Time – a friend, an enemy, but either way, a constant – can only be measured, not controlled, at least not yet.
You will be transported back in time at the National Heritage Museum to a place – and time – when time was read, measured, honored and fought.
An exhibit of clocks, watches and other time-telling devices spanning nearly 300 years are not only functional but reflect beauty and status, and often, generation, telling not only time but also a family history.
“For All Time: Clocks and Watches from the National Heritage Museum,” includes 95 clocks and 22 watches spanning about 1700 to 1930, and are part of the museum’s permanent collection.
Each piece says something about craftsmanship, tools and materials used to make timepieces during a certain period, and the role time played in daily life.
The exhibit begins with the colonial days, when the cycles of nature – including the moon, sun and the tides -- played a significant part in marking the time and the passing of seasons.
In later periods, ornate and skillfully made time pieces could reflect a house hold’s wealth, as seen in the tall clock case made by Benjamin Willard.
The Industrial Revolution changed man and machinery, and the way clocks and watches were made – as well as the relationship to time. The early 1900s saw a spur in demand for the portable watch, with soaring increases in the manufacturing of pocket watches – so people on the go could literally take time with them.

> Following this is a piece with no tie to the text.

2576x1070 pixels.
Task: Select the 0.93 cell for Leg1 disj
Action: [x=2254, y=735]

By the early 20th century, many Americans owned several clocks, and displayed them throughout their houses, as they became a more prosaic item of necessity and convenience.
Many of the clocks are from the collection of Ruth and Willis R. Michael of York, Pa., among them a 19th-century French clock featuring a female figure whose arms point to the time.
Some of the various clocks are adorned with images speaking to man’s age-old ambivalence about time; some bear likenesses of mythological images such as Greek, Roman and Egyptian gods and goddesses charged with moving time on its course.
The devices illustrate our need to keep time as a mundane function of daily life; a handy kitchen clock helps a homemaker know when food is done cooking.
But some pieces pay homage to the moon, sun, and stars and planets, the most ancient way of keeping time.
It may strike a poignant note to see these varied means of telling time that do nothing else – no ring tones, no date calendars, no photos to download. Most of them also require the viewer to actually know how to tell time.
Standing in the quiet exhibit hall, a visitor can feel time’s steady progress, as two stately clocks – both dating from the 1700s, and both still working – tick away the seconds as they have for more than two centuries – and counting.
It’s like the sound of the cosmos and a haunting reminder of one’s place in time that has inspired so many wistful songs, as well as great works of fiction.
It’s almost inevitable that you’ll be reminded of tales by H.G. Wells or Ray Bradbury or Octavia Butler, warning of unseen consequences of altering the past or future – and of making a plaything out of time.
And, just in case you, like them, feel inspired to write something about time, elegant cardstock comment sheets are available, asking visitors to share thoughts such as an experience arriving late or early.
One visitor wrote, no doubt speaking for many harried folks: “I would want a device for overwhelmed people, whereby they could stop time.”
Another – possibly a child, but it’s not clear – offers a charming drawing of a sort of owl clock, which mysteriously bears the imprint, NYC.
Because time doesn’t stand still, that skill may or may not move forward in the future. For now, viewers can see for themselves and judge the meaning of time – even if they find time these days to be a precious commodity and as hard to come by as the rarest grandfather clock.
Margaret Smith is Arts and Calendar editor at GateHouse Media New England’s Northwest Unit. E-mail her at email@example.com.
If you go
“For All Time: Clocks and Watches from The National Heritage Museum”
When: Aug. 15 through Feb. 10
Where: National Heritage Museum, 33 Marrett Road, Lexington.
Hours: Tuesday through Saturday, 10 a.m. to 4:30 p.m., and Sunday, noon to 4:30 p.m.